▶ [WHAT YOU NEED TO DO] Your task is to copy the lines of the data below from the line holding "Настоящего времени (244, 1954)" through the line holding "redakcja@wpoznaniu.pl (1037, 1854)", inclusive, exactly and with nothing added.

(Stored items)
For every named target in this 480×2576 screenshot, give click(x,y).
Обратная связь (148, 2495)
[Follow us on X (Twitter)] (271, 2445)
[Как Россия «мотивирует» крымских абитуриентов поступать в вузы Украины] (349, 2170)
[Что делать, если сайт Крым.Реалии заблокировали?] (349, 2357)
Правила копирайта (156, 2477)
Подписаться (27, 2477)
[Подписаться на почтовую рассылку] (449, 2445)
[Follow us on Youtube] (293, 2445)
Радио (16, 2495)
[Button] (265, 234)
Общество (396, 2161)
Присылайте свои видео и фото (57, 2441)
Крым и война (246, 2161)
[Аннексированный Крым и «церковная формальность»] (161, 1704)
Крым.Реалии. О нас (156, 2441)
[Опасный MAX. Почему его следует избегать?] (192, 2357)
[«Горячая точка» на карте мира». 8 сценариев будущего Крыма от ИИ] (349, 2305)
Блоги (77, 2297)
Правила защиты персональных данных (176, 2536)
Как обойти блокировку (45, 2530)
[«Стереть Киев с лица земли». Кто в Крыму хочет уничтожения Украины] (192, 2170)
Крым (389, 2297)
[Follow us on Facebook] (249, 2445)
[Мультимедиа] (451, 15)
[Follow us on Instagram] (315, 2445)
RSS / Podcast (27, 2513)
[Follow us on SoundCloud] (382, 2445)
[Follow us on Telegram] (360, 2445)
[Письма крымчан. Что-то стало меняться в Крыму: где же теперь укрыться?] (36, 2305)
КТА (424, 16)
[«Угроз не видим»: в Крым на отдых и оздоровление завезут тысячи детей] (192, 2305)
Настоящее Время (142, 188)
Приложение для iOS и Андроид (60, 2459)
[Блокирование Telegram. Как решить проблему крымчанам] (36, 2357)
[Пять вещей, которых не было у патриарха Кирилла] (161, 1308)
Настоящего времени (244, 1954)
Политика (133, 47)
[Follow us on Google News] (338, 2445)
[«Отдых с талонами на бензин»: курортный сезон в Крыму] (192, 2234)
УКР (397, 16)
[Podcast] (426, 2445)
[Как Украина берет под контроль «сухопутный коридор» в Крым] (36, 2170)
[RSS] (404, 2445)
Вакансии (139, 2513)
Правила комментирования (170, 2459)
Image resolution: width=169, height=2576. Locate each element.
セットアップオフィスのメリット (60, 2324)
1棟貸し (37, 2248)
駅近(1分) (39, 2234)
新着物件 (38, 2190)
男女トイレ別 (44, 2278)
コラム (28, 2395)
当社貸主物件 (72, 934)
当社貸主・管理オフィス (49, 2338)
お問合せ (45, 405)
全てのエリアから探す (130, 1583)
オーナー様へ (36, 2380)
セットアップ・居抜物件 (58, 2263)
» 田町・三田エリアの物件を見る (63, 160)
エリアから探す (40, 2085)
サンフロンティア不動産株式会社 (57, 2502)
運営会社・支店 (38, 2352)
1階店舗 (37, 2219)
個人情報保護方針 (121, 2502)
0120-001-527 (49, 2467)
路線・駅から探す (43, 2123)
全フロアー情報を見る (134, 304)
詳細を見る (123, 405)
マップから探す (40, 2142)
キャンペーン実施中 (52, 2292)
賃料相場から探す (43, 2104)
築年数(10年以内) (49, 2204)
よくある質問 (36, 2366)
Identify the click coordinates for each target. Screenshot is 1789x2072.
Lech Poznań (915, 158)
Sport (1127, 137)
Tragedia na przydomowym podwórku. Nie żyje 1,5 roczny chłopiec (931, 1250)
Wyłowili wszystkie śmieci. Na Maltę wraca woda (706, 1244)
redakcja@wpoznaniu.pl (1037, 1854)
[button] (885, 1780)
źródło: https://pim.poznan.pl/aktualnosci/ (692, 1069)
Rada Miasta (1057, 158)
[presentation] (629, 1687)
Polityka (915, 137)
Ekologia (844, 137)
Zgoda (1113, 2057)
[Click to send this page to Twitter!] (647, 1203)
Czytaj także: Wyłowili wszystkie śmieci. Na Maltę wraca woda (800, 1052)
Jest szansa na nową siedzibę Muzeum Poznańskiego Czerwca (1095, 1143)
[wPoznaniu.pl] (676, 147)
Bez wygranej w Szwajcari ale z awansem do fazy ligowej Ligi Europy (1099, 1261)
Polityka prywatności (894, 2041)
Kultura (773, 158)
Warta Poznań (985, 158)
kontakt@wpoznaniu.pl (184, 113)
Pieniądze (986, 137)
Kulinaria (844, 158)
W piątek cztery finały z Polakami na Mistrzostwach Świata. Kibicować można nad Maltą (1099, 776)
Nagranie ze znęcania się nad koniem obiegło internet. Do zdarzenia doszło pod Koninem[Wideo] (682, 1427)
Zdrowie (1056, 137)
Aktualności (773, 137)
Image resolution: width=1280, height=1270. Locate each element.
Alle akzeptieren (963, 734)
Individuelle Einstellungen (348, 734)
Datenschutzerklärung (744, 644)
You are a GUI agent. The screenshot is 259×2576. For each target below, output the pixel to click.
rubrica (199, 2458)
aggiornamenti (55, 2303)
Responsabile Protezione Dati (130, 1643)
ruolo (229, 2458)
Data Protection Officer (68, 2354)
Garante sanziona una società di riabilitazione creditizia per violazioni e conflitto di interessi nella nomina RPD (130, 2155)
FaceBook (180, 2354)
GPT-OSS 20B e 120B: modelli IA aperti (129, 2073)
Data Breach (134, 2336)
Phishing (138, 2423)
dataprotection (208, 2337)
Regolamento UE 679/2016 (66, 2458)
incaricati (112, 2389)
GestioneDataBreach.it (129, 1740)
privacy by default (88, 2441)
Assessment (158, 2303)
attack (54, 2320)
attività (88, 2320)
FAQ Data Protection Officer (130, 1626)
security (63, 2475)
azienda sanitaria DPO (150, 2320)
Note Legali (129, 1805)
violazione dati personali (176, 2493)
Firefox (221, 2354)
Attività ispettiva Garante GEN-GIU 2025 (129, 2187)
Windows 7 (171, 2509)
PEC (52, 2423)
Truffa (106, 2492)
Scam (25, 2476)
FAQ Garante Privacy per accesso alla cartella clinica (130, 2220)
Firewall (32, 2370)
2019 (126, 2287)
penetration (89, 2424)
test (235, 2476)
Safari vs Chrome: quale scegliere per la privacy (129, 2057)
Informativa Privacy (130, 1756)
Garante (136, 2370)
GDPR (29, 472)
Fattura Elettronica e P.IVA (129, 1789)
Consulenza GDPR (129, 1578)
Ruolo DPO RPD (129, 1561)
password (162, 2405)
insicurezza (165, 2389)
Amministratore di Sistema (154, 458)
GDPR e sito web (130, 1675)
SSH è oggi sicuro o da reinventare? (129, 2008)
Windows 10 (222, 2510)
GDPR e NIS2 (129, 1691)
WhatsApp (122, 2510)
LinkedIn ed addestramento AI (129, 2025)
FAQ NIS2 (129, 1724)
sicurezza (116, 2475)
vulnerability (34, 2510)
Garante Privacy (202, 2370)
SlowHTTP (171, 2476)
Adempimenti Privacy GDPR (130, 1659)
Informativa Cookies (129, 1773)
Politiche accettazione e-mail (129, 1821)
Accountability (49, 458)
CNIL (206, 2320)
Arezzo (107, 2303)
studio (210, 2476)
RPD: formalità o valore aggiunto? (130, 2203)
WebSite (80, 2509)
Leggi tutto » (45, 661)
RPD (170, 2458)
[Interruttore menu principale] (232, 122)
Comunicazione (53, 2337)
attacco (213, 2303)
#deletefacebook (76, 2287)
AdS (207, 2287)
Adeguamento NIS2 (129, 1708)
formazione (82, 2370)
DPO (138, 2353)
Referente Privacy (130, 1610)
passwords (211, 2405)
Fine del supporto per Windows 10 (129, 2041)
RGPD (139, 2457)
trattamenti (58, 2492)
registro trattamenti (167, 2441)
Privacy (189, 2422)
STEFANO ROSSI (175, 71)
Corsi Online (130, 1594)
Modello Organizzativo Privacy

▶ [PROBLEM SOLUTION]
Настоящего времени (244, 1954)
Политика (133, 47)
[Follow us on Google News] (338, 2445)
[«Отдых с талонами на бензин»: курортный сезон в Крыму] (192, 2234)
УКР (397, 16)
[Podcast] (426, 2445)
[Как Украина берет под контроль «сухопутный коридор» в Крым] (36, 2170)
[RSS] (404, 2445)
Вакансии (139, 2513)
Правила комментирования (170, 2459)
Image resolution: width=169, height=2576. Locate each element.
セットアップオフィスのメリット (60, 2324)
1棟貸し (37, 2248)
駅近(1分) (39, 2234)
新着物件 (38, 2190)
男女トイレ別 (44, 2278)
コラム (28, 2395)
当社貸主物件 (72, 934)
当社貸主・管理オフィス (49, 2338)
お問合せ (45, 405)
全てのエリアから探す (130, 1583)
オーナー様へ (36, 2380)
セットアップ・居抜物件 (58, 2263)
» 田町・三田エリアの物件を見る (63, 160)
エリアから探す (40, 2085)
サンフロンティア不動産株式会社 (57, 2502)
運営会社・支店 (38, 2352)
1階店舗 (37, 2219)
個人情報保護方針 (121, 2502)
0120-001-527 (49, 2467)
路線・駅から探す (43, 2123)
全フロアー情報を見る (134, 304)
詳細を見る (123, 405)
マップから探す (40, 2142)
キャンペーン実施中 (52, 2292)
賃料相場から探す (43, 2104)
築年数(10年以内) (49, 2204)
よくある質問 (36, 2366)
Identify the click coordinates for each target. Screenshot is 1789x2072.
Lech Poznań (915, 158)
Sport (1127, 137)
Tragedia na przydomowym podwórku. Nie żyje 1,5 roczny chłopiec (931, 1250)
Wyłowili wszystkie śmieci. Na Maltę wraca woda (706, 1244)
redakcja@wpoznaniu.pl (1037, 1854)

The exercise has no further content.